Opekkha: A Long Wait in Uncertainty | The Daily Star
12:00 AM, January 07, 2011 / LAST MODIFIED: 12:00 AM, January 07, 2011

Review

Opekkha: A Long Wait in Uncertainty


Other than focusing on terrorism, the director tries to explore how a seemingly bright individual becomes the prey of an antisocial organisation.

A grandmother's monotonous days at her remote village is marked by counting moments to her only grandson's visit. The grandson, Raibul, lives in the city and harbours the ambition of becoming a singer. The grandmother's frustration turns into urgency, when she talks to someone visiting from the city, thinking that her grandson might know him. Her repeated requests to a neighbour to write a letter to Rabiul also indicates her yearning to see her only family member.
But fate has something else in store for Raibul's grandmother, who suffers a short term memory loss: she fails to recall that her beloved grandson died a few days ago in a terrorist bomb blast.
This is the opening sequence of Abu Sayeed's sixth feature film “Opekkha”. Although the first few minutes of the film circle around Rabiul and his grandmother, as the camera rolls it becomes apparent that Rabiul is not the protagonist; rather “Opekkha” is the story of his slayer Ranju, who transforms from a polite and gentle individual into the bomb-expert of a militant group. Nevertheless, Rabiul's shadowy presence remains till the end of the film.
Sayeed's film highlights the burning and sensitive contemporary issue of terrorism in the name of religion. Other than focusing on terrorism in a broader way, the director tries to explore how a seemingly bright individual like Ranju becomes the prey of an antisocial organisation. The filmmaker also strives to portray the after-effects of the bomb blast on the victim's family.
While, the film does not reveal how Ranju got acquainted with the militant group, it seems apparent that his blind belief in religion was the reason. When one of his comrades argues with the leader that terrorism or killing of innocent people is not the core aspect of their religion, Ranju demonstrates his indifference. Despite starting off as a rational individual, Ranju never disagrees with his leader.
Sayeed shot the film in digital format [his previous films are in 35mm] which does not produce the best output. In some scenes the images look hazy.
“Opekkha” also falls short in establishing the connection between the two main characters -- Rabiul and Ranju.
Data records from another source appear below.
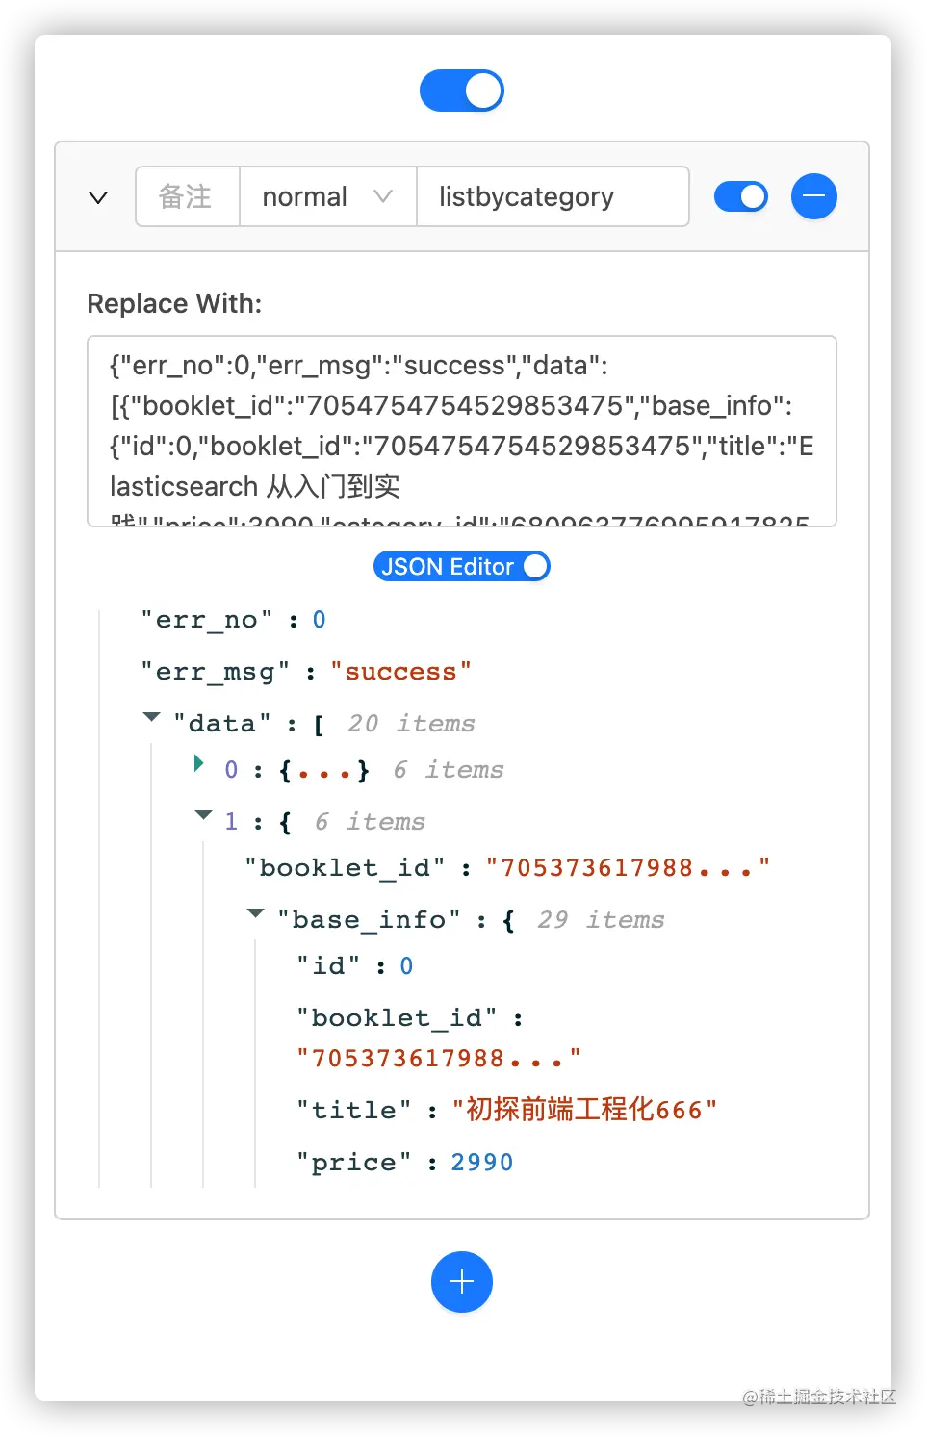Click the title value 初探前端工程化666
This screenshot has height=1436, width=926.
point(584,1110)
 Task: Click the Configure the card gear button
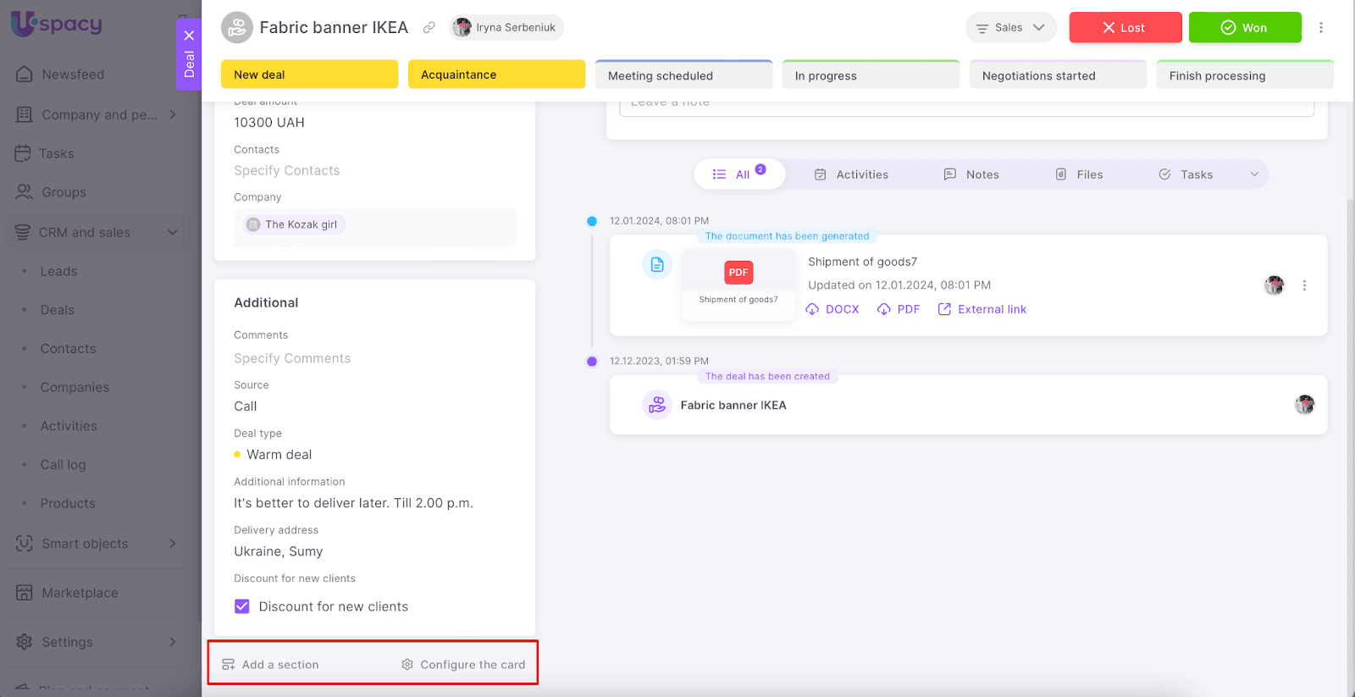click(x=463, y=665)
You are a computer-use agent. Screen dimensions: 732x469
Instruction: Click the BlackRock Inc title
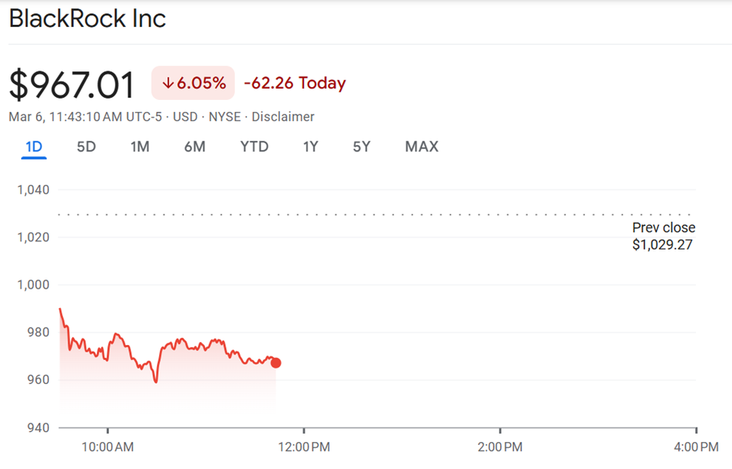point(88,18)
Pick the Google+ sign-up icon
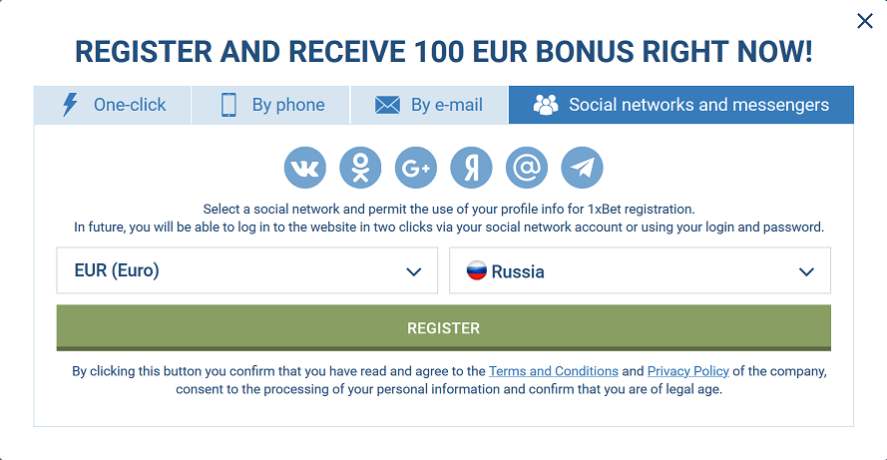Viewport: 887px width, 460px height. click(416, 168)

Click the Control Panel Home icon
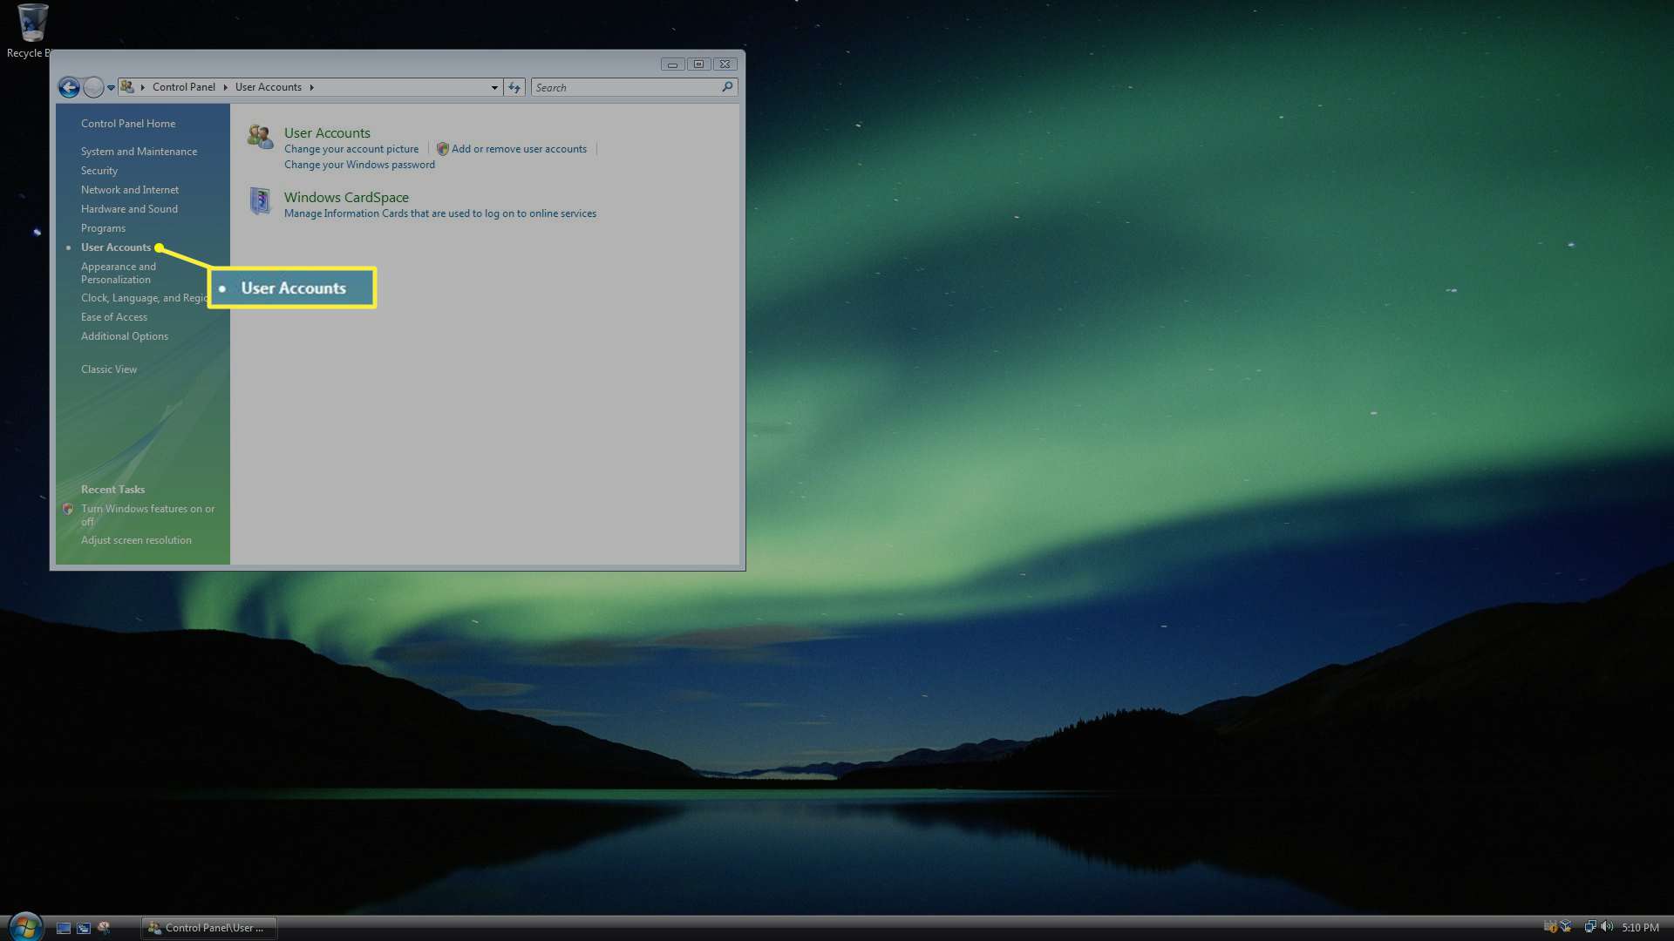pyautogui.click(x=129, y=123)

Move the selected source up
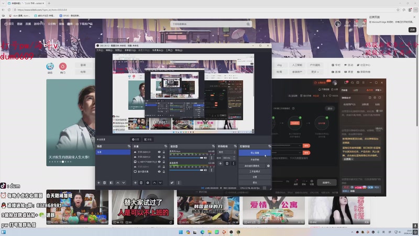click(154, 183)
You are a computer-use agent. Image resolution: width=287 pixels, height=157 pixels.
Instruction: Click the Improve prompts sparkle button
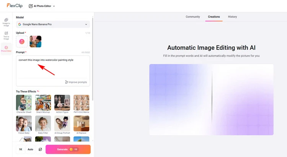[76, 82]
It takes the viewer quite a long time to understand that Ranju is to be blamed for Rabiul's death. The story suddenly takes u-turn, when law enforcers show up at Ranju's home one night and inform the family about Ranju's role in Rabiul's death.
After the initial confusion, the film picks up and gets better. The film continues with two parallel stories, zooming in on Ranju and Rabiul.
Perhaps, the filmmaker decided to call the film “Opekkha” to denote a hope: waiting for a day when bright young individuals like Rabiul won't be victims of terrorist attacks, nor those with potentials like Ranju become parts of terrorist groups.
Sayeed also beautifully depicts another meaning of 'Opekkha' in his film, with Raibul's grandmother anxiously awaiting for his arrival and Ranju's parents waiting for their son. While the grandmother's wait remains in vain, Ranju's father becomes desperate to bring his son back from the dark world.
Neither the parents' nor the grandmother's wait ends, as the film leads the audience to an uncertain destination with no hope or prediction.
“Opekkha” was released on December 31, 2010 in Dhaka and Rajshahi. It features Tinu Karim, Ujjal Mahmud, Mirana Zaman and Jayanta Chattopadhyay in central roles. Sayeed has also written the story and script of the film.